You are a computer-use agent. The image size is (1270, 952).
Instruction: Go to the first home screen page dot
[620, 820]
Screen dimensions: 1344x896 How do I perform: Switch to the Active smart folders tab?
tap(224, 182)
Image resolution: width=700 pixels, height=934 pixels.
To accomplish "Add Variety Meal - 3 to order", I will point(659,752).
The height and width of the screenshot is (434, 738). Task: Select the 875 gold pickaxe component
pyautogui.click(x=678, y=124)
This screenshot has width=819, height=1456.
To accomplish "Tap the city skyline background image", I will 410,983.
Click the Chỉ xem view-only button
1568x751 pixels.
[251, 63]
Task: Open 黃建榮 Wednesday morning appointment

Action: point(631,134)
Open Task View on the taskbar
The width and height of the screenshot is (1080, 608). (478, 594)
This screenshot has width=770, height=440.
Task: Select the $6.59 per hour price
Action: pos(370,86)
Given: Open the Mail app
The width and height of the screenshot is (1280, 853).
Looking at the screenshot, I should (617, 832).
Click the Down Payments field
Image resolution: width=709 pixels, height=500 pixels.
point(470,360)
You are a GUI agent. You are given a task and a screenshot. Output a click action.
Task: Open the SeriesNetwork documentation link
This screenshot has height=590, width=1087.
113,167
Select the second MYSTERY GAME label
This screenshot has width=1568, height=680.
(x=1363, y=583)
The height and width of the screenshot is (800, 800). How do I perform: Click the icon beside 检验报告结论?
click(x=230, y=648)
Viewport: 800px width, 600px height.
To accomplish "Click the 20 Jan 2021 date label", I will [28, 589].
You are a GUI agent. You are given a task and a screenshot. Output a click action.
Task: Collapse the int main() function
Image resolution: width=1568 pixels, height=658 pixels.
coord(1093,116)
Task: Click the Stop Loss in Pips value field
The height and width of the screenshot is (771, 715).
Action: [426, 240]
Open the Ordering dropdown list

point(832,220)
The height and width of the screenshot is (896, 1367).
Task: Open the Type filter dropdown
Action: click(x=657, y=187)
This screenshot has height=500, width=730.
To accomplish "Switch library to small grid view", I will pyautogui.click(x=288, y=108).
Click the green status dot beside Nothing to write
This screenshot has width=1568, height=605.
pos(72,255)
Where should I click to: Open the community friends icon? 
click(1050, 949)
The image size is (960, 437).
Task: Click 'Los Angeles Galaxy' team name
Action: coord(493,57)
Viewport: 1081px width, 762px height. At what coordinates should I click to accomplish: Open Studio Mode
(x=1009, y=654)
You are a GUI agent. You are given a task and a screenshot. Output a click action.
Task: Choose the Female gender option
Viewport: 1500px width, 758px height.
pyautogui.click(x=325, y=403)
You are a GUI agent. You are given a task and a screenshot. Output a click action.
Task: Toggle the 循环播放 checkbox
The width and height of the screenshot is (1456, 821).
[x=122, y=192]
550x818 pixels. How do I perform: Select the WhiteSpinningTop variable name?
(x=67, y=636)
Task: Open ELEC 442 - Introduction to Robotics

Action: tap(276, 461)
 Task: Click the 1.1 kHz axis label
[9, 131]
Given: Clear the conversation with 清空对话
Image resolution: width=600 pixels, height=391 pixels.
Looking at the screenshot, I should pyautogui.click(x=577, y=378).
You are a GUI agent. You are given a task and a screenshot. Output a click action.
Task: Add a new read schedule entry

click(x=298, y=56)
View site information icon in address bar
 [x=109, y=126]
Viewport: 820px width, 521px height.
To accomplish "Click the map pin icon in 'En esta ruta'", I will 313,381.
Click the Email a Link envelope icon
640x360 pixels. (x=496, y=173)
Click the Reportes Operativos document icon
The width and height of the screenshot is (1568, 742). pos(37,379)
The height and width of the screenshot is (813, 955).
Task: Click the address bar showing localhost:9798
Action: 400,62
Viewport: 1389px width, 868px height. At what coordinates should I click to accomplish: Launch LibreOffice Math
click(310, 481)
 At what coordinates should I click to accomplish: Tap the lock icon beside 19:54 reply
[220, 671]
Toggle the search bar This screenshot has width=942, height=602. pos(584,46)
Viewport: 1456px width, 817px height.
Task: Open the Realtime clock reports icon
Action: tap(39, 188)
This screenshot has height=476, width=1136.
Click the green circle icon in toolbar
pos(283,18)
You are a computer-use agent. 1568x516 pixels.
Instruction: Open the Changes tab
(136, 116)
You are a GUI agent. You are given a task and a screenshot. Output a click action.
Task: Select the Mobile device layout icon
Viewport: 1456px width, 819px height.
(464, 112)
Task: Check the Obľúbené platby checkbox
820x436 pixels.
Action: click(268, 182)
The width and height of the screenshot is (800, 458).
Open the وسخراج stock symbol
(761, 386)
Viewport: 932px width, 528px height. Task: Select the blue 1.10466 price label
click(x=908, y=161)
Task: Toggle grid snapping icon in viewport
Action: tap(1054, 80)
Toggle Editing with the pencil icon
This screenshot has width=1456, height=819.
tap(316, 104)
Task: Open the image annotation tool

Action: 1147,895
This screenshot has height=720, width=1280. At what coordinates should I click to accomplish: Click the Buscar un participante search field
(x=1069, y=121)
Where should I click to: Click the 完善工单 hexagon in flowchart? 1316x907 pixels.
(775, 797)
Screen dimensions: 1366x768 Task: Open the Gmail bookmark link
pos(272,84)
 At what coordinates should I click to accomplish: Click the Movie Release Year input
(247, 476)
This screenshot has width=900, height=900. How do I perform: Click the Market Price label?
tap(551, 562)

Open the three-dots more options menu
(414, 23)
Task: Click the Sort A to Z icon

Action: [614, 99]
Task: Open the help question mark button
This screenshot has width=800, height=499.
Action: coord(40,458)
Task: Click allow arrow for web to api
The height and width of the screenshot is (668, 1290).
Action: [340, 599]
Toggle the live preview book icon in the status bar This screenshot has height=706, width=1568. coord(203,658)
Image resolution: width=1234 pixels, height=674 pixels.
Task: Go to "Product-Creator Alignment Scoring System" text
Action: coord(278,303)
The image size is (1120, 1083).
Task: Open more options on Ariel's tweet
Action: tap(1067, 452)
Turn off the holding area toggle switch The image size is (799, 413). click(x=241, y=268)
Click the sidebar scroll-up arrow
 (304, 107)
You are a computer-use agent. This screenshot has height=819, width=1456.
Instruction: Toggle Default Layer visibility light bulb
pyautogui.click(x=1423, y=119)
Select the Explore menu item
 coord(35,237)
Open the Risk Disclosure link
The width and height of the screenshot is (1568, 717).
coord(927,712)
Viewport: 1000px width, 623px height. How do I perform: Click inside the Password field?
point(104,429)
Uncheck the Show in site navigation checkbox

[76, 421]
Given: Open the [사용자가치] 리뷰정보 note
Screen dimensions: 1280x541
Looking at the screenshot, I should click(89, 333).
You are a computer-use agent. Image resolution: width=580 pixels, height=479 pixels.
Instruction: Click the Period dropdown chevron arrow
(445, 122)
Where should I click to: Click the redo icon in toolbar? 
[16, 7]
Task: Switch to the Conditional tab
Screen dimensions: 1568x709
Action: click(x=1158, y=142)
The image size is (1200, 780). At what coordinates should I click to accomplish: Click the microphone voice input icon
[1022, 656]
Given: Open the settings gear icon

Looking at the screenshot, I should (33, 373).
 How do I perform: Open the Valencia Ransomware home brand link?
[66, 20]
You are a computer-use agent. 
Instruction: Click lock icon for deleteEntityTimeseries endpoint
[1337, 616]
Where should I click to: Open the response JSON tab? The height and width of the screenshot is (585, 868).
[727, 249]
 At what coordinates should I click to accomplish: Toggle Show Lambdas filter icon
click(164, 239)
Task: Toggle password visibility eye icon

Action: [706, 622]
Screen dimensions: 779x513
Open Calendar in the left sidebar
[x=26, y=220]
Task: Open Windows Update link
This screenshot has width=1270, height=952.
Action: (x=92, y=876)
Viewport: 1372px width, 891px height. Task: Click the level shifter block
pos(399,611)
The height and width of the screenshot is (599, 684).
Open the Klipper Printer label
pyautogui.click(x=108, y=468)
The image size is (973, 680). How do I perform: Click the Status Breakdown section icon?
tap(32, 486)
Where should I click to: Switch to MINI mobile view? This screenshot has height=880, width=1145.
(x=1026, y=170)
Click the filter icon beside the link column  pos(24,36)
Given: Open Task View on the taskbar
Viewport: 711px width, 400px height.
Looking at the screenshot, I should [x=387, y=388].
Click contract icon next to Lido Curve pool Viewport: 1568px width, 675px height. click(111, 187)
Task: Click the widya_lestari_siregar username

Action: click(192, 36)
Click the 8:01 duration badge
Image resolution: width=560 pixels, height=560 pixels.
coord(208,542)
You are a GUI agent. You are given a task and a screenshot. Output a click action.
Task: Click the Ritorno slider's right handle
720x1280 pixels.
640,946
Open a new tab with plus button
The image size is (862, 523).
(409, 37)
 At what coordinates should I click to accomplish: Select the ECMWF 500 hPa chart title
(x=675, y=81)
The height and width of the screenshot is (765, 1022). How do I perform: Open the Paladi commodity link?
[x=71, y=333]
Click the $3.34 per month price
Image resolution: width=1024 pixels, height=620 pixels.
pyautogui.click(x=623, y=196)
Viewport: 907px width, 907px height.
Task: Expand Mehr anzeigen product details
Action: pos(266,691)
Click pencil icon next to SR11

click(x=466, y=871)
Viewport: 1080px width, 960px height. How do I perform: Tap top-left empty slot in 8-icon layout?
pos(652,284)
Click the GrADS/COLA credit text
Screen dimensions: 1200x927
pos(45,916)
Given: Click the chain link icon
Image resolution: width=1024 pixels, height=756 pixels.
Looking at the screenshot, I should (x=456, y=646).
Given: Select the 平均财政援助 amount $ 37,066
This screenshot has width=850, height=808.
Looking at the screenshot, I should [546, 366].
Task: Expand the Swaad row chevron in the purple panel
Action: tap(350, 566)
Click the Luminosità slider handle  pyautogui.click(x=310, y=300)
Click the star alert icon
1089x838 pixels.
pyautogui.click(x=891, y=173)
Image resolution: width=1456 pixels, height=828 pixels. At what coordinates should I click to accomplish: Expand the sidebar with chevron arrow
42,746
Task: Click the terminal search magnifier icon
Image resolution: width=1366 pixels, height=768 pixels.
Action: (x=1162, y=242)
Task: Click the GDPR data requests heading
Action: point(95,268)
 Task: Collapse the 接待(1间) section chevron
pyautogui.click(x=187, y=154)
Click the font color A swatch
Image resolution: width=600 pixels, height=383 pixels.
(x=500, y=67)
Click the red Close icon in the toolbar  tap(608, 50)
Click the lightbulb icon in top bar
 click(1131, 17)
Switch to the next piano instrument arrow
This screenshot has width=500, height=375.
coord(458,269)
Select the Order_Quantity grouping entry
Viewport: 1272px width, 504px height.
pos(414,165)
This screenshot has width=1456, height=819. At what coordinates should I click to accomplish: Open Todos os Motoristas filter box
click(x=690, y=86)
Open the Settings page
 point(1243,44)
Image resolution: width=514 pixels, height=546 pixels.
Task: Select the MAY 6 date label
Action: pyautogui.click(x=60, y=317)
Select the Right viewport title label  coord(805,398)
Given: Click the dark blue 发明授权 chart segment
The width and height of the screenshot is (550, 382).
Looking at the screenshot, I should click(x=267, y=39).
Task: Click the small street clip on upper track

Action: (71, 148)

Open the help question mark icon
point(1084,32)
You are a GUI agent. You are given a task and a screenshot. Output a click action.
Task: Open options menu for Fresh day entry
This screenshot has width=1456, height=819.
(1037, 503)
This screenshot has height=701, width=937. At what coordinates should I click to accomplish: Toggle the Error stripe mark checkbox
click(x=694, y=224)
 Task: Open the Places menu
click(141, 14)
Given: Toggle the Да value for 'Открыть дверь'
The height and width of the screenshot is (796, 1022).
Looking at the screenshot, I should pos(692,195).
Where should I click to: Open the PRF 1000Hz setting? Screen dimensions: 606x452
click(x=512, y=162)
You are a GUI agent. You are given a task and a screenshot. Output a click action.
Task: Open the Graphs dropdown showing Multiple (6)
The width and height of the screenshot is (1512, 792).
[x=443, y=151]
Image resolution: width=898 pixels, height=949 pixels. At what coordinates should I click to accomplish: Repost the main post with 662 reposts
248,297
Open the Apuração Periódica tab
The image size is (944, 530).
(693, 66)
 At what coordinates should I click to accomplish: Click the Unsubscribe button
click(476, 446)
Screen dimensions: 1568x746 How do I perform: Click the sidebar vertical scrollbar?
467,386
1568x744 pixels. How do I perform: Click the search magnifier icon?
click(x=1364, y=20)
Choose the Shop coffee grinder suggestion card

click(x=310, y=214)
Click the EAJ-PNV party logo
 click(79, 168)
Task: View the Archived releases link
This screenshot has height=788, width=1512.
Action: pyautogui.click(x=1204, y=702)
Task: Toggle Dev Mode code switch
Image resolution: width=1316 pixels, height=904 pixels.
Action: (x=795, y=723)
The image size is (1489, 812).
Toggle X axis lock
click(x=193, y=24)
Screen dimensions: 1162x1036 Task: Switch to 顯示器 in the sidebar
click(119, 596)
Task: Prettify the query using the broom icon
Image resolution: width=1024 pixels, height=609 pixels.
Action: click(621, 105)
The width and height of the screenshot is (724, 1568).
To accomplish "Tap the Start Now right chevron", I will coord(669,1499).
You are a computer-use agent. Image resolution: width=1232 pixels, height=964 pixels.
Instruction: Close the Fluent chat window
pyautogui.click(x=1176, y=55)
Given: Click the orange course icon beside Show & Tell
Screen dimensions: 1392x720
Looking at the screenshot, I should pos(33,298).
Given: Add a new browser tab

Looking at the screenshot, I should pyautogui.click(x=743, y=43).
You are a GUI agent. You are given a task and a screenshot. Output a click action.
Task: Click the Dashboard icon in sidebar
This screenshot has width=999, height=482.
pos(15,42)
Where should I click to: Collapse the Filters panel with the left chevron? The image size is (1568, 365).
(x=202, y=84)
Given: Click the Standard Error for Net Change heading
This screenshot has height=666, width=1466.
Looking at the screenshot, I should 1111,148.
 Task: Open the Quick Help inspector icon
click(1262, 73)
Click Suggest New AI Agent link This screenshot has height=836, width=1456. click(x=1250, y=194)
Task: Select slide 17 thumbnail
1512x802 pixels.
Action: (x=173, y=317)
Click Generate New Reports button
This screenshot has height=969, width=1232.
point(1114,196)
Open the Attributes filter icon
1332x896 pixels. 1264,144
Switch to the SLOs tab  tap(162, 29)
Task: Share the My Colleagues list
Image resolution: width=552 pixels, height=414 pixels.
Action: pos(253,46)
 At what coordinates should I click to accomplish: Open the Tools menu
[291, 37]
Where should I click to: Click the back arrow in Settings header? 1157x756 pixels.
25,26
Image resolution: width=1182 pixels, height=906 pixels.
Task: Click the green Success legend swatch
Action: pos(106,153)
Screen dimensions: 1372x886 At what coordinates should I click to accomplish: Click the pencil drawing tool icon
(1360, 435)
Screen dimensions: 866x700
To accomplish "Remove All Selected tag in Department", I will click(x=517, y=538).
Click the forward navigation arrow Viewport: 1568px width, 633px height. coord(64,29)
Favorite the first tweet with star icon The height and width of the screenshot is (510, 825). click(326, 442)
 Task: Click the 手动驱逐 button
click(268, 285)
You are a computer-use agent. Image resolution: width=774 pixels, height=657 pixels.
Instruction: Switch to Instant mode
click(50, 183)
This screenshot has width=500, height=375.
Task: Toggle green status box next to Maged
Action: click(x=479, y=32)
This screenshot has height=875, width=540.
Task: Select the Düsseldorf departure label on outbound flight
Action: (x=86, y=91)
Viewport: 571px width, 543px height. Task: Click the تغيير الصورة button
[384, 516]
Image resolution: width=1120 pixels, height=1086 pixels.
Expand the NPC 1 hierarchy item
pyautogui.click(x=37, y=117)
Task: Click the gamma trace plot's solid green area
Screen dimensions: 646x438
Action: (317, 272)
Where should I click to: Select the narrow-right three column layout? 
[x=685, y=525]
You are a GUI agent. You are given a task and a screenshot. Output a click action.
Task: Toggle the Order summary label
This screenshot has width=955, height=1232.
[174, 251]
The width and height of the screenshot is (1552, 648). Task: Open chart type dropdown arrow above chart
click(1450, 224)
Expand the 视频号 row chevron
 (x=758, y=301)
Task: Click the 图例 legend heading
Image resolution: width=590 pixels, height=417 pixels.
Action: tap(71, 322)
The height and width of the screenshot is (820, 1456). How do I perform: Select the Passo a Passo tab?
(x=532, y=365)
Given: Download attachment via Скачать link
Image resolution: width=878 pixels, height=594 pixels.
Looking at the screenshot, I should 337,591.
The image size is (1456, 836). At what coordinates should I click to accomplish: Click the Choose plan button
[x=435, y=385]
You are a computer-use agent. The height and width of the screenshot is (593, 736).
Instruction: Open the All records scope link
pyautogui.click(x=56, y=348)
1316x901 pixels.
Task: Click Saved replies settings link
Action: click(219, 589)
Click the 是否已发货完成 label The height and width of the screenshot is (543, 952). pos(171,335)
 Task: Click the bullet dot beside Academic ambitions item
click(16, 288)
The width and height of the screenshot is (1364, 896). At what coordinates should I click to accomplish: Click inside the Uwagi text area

+---+

▶ WHAT IS ASKED: Reproduce the lines verbatim, starting at the line that contains "How do I perform: Open the Valencia" and ending at the line that contains "Action: [706, 622]", both included.

▶ THE REPLY:
 How do I perform: Open the Valencia Ransomware home brand link?
[66, 20]
You are a computer-use agent. 
Instruction: Click lock icon for deleteEntityTimeseries endpoint
[1337, 616]
Where should I click to: Open the response JSON tab? The height and width of the screenshot is (585, 868).
[727, 249]
 At what coordinates should I click to accomplish: Toggle Show Lambdas filter icon
click(164, 239)
Task: Toggle password visibility eye icon

Action: [706, 622]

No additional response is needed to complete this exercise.